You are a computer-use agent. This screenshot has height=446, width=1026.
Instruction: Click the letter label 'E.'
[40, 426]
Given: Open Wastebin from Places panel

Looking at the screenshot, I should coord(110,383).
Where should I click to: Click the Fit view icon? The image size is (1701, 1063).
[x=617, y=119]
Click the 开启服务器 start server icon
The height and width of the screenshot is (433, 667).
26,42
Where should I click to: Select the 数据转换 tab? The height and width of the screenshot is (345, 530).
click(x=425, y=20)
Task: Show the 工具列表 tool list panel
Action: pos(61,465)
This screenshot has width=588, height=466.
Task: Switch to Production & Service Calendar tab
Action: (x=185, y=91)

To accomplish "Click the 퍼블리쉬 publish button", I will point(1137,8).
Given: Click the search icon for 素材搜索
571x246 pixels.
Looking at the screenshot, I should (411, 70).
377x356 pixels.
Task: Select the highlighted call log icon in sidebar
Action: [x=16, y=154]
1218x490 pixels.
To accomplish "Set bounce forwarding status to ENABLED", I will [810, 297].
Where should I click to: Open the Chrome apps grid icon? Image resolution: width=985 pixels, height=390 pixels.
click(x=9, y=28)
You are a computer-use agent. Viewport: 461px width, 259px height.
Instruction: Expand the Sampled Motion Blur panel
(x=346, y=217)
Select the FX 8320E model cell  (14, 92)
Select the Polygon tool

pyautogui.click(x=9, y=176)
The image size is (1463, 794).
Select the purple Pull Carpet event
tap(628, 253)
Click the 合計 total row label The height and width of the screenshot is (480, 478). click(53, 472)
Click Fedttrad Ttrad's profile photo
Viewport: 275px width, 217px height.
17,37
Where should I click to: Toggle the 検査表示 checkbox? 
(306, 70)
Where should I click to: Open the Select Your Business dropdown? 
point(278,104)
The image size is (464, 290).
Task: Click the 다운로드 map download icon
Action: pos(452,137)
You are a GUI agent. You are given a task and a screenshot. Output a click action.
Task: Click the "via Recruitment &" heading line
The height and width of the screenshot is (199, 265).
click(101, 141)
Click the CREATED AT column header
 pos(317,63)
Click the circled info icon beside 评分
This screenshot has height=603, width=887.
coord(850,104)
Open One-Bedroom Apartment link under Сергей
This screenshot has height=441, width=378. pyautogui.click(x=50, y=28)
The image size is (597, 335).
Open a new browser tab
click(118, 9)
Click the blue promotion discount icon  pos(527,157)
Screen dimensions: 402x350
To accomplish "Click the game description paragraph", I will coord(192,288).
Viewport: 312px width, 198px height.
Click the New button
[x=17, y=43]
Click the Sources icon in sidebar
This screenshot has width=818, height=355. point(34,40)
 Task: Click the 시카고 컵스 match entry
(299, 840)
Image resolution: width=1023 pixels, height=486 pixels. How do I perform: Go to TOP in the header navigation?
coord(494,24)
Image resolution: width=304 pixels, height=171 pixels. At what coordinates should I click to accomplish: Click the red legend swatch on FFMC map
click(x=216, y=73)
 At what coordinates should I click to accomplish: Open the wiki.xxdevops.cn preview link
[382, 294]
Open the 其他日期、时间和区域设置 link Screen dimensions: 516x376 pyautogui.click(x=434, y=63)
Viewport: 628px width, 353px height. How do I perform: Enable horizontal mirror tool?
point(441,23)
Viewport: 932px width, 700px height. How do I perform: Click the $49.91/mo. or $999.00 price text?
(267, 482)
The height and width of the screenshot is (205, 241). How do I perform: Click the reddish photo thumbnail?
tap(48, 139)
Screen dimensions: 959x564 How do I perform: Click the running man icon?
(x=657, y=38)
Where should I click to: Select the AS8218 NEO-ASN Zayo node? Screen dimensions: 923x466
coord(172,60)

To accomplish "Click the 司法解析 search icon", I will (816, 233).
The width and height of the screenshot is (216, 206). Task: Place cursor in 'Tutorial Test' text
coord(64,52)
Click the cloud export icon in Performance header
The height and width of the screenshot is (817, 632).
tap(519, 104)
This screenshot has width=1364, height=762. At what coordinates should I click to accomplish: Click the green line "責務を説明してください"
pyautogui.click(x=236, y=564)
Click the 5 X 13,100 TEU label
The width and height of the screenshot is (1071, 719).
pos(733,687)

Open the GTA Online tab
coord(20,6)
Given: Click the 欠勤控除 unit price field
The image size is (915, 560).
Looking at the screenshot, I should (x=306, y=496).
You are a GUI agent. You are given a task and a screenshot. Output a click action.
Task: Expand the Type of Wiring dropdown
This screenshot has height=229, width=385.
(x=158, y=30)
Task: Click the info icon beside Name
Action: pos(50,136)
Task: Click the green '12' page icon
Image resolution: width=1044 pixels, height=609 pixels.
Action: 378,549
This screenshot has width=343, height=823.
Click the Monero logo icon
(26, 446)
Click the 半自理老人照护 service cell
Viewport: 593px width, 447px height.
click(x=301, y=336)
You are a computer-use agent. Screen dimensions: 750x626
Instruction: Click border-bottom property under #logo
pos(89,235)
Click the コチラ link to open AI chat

===

Prompt: Set down the records again verbatim, so that each word stays as it is.

Output:
You are a computer-use agent. This screenshot has height=446, width=1026.
Instruction: Click the letter label 'E.'
[40, 426]
Given: Open Wastebin from Places panel

Looking at the screenshot, I should coord(110,383).
Where should I click to: Click the Fit view icon? The image size is (1701, 1063).
[x=617, y=119]
Click the 开启服务器 start server icon
The height and width of the screenshot is (433, 667).
26,42
Where should I click to: Select the 数据转换 tab? The height and width of the screenshot is (345, 530).
click(x=425, y=20)
Task: Show the 工具列表 tool list panel
Action: pos(61,465)
This screenshot has width=588, height=466.
Task: Switch to Production & Service Calendar tab
Action: (x=185, y=91)

To accomplish "Click the 퍼블리쉬 publish button", I will point(1137,8).
Given: Click the search icon for 素材搜索
571x246 pixels.
Looking at the screenshot, I should (411, 70).
377x356 pixels.
Task: Select the highlighted call log icon in sidebar
Action: [x=16, y=154]
1218x490 pixels.
To accomplish "Set bounce forwarding status to ENABLED", I will [810, 297].
Where should I click to: Open the Chrome apps grid icon? Image resolution: width=985 pixels, height=390 pixels.
click(x=9, y=28)
You are a computer-use agent. Viewport: 461px width, 259px height.
Instruction: Expand the Sampled Motion Blur panel
(x=346, y=217)
Select the FX 8320E model cell  (14, 92)
Select the Polygon tool

pyautogui.click(x=9, y=176)
The image size is (1463, 794).
Select the purple Pull Carpet event
tap(628, 253)
Click the 合計 total row label The height and width of the screenshot is (480, 478). click(53, 472)
Click Fedttrad Ttrad's profile photo
Viewport: 275px width, 217px height.
17,37
Where should I click to: Toggle the 検査表示 checkbox? 
(306, 70)
Where should I click to: Open the Select Your Business dropdown? 
point(278,104)
The image size is (464, 290).
Task: Click the 다운로드 map download icon
Action: pos(452,137)
You are a GUI agent. You are given a task and a screenshot. Output a click action.
Task: Click the "via Recruitment &" heading line
The height and width of the screenshot is (199, 265).
click(101, 141)
Click the CREATED AT column header
 pos(317,63)
Click the circled info icon beside 评分
This screenshot has height=603, width=887.
coord(850,104)
Open One-Bedroom Apartment link under Сергей
This screenshot has height=441, width=378. pyautogui.click(x=50, y=28)
The image size is (597, 335).
Open a new browser tab
click(118, 9)
Click the blue promotion discount icon  pos(527,157)
Screen dimensions: 402x350
To accomplish "Click the game description paragraph", I will coord(192,288).
Viewport: 312px width, 198px height.
Click the New button
[x=17, y=43]
Click the Sources icon in sidebar
This screenshot has width=818, height=355. point(34,40)
 Task: Click the 시카고 컵스 match entry
(299, 840)
Image resolution: width=1023 pixels, height=486 pixels. How do I perform: Go to TOP in the header navigation?
coord(494,24)
Image resolution: width=304 pixels, height=171 pixels. At what coordinates should I click to accomplish: Click the red legend swatch on FFMC map
click(x=216, y=73)
 At what coordinates should I click to accomplish: Open the wiki.xxdevops.cn preview link
[382, 294]
Open the 其他日期、时间和区域设置 link Screen dimensions: 516x376 pyautogui.click(x=434, y=63)
Viewport: 628px width, 353px height. How do I perform: Enable horizontal mirror tool?
point(441,23)
Viewport: 932px width, 700px height. How do I perform: Click the $49.91/mo. or $999.00 price text?
(267, 482)
The height and width of the screenshot is (205, 241). How do I perform: Click the reddish photo thumbnail?
tap(48, 139)
Screen dimensions: 959x564 How do I perform: Click the running man icon?
(x=657, y=38)
Where should I click to: Select the AS8218 NEO-ASN Zayo node? Screen dimensions: 923x466
coord(172,60)

To accomplish "Click the 司法解析 search icon", I will (816, 233).
The width and height of the screenshot is (216, 206). Task: Place cursor in 'Tutorial Test' text
coord(64,52)
Click the cloud export icon in Performance header
The height and width of the screenshot is (817, 632).
tap(519, 104)
This screenshot has width=1364, height=762. At what coordinates should I click to accomplish: Click the green line "責務を説明してください"
pyautogui.click(x=236, y=564)
Click the 5 X 13,100 TEU label
The width and height of the screenshot is (1071, 719).
pos(733,687)

Open the GTA Online tab
coord(20,6)
Given: Click the 欠勤控除 unit price field
The image size is (915, 560).
Looking at the screenshot, I should (x=306, y=496).
You are a GUI agent. You are given a task and a screenshot. Output a click action.
Task: Expand the Type of Wiring dropdown
This screenshot has height=229, width=385.
(x=158, y=30)
Task: Click the info icon beside Name
Action: pos(50,136)
Task: Click the green '12' page icon
Image resolution: width=1044 pixels, height=609 pixels.
Action: 378,549
This screenshot has width=343, height=823.
Click the Monero logo icon
(26, 446)
Click the 半自理老人照护 service cell
Viewport: 593px width, 447px height.
click(x=301, y=336)
You are a computer-use agent. Screen dimensions: 750x626
Instruction: Click border-bottom property under #logo
pos(89,235)
Click the コチラ link to open AI chat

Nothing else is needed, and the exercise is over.